Tak więc kapela zwie się BLACK PYRAMID. Działają stosunkowo od niedawna, pochodzą z JUESEJ z Massachusetts. Na swoim koncie mają jakieś tam demo, EP i w tym roku wydali debiutancki album pod tym samym tytułem co nazwa zespołu. Na metal archives napisali, że grają Psychedelic Stoner/Doom Metal, tak więc niech im tam będzie, każdy jak posłucha oceni po swojemu. Od kilku dni katuję ich debiut i nie mogę tego wyłączyć. Świetny wokal, genialne partie gitar, solówki i 500 000 km kwadratowych pustyni z burzą piaskową. Kto czai takie klimaty zdecydowanie polecam. Poniżej lina z majspejs
W sumie dość standardowe jak na stoner, dużo doomowego ciężaru, ale slucha się tego nawet przyjemnie. Polecam obadać także wcześniejszy projekt i płytę, która chyba nigdy nie doczekała się oficjalnego wydania: Palace In Thunderland - The Apostles Of Silence.

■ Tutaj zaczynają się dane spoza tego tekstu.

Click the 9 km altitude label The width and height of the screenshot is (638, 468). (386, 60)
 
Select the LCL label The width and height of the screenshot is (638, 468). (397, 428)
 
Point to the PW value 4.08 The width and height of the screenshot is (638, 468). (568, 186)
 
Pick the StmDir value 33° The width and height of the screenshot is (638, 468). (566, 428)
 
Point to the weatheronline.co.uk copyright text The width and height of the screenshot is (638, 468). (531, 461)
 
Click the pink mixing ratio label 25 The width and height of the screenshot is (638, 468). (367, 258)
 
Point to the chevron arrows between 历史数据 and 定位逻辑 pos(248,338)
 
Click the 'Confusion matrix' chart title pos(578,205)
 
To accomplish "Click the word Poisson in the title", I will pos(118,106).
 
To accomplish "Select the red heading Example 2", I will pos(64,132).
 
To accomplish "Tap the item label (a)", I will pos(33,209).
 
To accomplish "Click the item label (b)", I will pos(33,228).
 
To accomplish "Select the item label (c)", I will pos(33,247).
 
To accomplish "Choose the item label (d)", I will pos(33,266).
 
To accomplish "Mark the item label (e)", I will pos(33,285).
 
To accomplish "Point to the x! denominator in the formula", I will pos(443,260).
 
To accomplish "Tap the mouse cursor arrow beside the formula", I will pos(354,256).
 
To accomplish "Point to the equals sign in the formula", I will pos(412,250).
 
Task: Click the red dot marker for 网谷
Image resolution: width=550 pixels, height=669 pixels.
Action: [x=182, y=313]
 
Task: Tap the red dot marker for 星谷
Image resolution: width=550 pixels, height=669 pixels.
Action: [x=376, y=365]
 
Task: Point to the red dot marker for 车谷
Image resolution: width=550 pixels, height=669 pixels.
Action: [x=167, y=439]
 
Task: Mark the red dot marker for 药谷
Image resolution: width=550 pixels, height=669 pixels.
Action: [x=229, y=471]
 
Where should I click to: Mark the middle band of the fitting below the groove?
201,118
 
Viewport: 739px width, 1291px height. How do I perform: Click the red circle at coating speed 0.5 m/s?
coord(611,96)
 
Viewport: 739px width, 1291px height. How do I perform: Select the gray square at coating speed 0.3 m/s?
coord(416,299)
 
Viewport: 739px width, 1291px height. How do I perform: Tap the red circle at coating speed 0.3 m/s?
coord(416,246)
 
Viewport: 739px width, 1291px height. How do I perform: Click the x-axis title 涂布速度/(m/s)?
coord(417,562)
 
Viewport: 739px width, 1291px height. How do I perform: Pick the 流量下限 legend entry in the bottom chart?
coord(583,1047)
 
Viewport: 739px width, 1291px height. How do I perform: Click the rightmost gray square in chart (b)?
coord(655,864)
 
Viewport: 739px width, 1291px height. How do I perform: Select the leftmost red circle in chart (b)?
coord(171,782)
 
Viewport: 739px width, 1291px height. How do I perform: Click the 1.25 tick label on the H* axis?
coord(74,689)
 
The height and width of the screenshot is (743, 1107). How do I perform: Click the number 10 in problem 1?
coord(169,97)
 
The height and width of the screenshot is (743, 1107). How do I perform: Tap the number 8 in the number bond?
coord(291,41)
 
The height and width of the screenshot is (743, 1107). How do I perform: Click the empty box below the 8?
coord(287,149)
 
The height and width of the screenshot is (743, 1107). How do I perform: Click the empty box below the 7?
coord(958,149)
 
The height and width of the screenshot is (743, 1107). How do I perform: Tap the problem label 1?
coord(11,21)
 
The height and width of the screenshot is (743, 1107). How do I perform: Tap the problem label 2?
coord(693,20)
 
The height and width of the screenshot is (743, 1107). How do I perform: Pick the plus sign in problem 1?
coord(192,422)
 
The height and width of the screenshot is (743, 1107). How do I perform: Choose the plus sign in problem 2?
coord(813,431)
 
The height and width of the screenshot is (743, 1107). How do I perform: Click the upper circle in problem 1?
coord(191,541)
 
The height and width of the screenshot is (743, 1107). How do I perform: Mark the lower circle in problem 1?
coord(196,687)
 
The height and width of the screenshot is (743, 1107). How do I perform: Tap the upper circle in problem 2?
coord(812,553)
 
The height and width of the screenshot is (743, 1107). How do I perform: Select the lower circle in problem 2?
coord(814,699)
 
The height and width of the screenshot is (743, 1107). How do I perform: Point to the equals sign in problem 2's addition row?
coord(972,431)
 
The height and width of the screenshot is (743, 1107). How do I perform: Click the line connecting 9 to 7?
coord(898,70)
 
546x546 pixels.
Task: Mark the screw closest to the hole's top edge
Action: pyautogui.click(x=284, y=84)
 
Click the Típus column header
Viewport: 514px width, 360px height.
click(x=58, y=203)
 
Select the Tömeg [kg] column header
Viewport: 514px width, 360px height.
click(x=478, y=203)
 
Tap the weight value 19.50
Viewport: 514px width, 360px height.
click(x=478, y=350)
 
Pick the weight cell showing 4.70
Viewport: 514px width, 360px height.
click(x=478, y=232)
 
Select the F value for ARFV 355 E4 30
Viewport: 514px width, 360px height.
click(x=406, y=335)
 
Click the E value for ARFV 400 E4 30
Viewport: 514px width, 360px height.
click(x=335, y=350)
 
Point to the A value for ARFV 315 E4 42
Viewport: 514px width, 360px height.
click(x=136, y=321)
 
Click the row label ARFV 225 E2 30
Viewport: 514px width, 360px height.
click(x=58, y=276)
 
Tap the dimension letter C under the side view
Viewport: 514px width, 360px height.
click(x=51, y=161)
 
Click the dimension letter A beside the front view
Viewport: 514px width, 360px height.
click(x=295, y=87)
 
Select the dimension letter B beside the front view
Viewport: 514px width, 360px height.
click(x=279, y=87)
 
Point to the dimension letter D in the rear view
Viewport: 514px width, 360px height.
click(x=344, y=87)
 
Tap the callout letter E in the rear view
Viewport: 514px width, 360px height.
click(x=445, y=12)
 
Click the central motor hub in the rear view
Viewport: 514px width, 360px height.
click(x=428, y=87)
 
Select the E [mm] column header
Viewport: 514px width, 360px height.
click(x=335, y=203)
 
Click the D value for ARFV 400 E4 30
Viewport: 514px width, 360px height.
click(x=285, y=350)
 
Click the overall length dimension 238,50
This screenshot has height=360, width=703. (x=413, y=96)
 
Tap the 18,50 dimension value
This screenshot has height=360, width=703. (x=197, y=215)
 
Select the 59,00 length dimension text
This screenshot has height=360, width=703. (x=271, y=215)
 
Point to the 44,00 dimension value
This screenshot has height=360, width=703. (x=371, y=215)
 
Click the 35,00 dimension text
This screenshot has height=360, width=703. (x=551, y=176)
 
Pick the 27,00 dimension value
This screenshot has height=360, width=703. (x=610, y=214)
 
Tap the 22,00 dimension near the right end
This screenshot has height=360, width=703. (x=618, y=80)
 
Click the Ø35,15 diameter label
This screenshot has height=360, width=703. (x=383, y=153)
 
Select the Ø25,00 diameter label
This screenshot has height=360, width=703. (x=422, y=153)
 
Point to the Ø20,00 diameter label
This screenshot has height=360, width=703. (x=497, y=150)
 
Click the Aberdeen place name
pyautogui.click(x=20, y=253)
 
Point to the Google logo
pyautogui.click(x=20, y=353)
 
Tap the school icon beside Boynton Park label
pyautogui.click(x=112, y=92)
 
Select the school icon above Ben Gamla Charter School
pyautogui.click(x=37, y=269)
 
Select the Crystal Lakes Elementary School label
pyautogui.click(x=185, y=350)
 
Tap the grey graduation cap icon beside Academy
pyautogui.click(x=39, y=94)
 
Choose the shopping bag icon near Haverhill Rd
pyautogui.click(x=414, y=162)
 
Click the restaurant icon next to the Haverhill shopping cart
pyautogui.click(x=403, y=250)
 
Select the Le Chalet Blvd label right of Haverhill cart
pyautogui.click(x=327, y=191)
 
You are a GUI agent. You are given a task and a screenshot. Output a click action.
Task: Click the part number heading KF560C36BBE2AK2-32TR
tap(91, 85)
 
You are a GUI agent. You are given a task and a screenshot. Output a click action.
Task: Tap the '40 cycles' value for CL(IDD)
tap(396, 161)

Coś właśnie słyszałem o tym krążku, ale nigdy dogłębniej nie spenetrowałem tematu. Jak widać i tak tego nigdzie bym nie dostał skoro nigdy jej nie wydano. Szkoda, bo z kawałków na majspejs wynika, że całkiem niezłe to mogło być, chociaż mniej piaszczyste i bardziej przebojowe.
Rattlehead pisze:Coś właśnie słyszałem o tym krążku, ale nigdy dogłębniej nie spenetrowałem tematu. Jak widać i tak tego nigdzie bym nie dostał skoro nigdy jej nie wydano. Szkoda, bo z kawałków na majspejs wynika, że całkiem niezłe to mogło być, chociaż mniej piaszczyste i bardziej przebojowe.
Odświeżam temat, bo dwójka ma się ukazać jakoś w tym roku.
Debiut jest świetny. Rattlehead już napisał chyba wszystko. Bardzo lubię takie granie, nie mam zastrzeżeń, tylko ten instrumentalny kawałek w środku trochę nie pasuje. Nie wiem dlaczego jak coś ma etykietkę "stoner", to od razu musi się kojarzyć z pustynią. Ja tam żadnych skojarzeń z nią nie mam.
Nooo, dobre to. Tam się chyba wokal i jednocześnie gitarnik zmienił. Czekam zatem z zaciekawieniem na całość. Mam nadzieję, że będzie można to u nasz dostać.